▸ WORK REQUEST
Transcribe the data as written, minus images.

▸ STUDY MATERIAL
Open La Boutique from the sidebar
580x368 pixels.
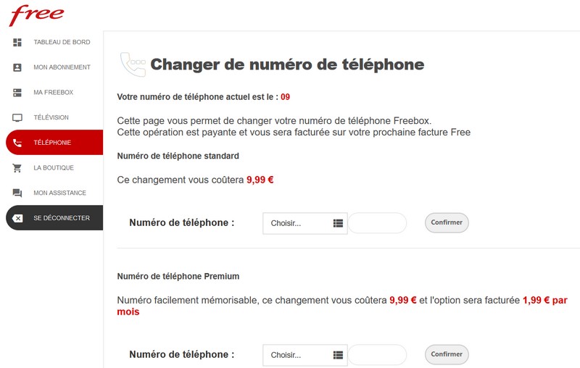pyautogui.click(x=54, y=168)
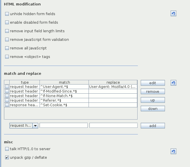Enable unhide hidden form fields

click(7, 14)
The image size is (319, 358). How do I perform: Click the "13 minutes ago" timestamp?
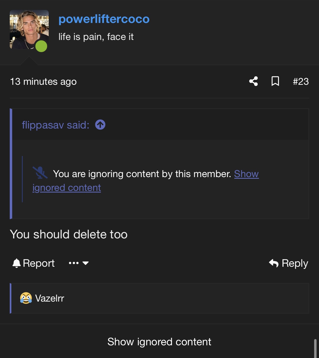click(x=43, y=82)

▸ SOLVED PROBLEM
Open La Boutique from the sidebar
580x368 pixels.
pyautogui.click(x=54, y=168)
Enable unhide hidden form fields

click(7, 14)
The image size is (319, 358). How do I perform: Click the "13 minutes ago" timestamp?
click(x=43, y=82)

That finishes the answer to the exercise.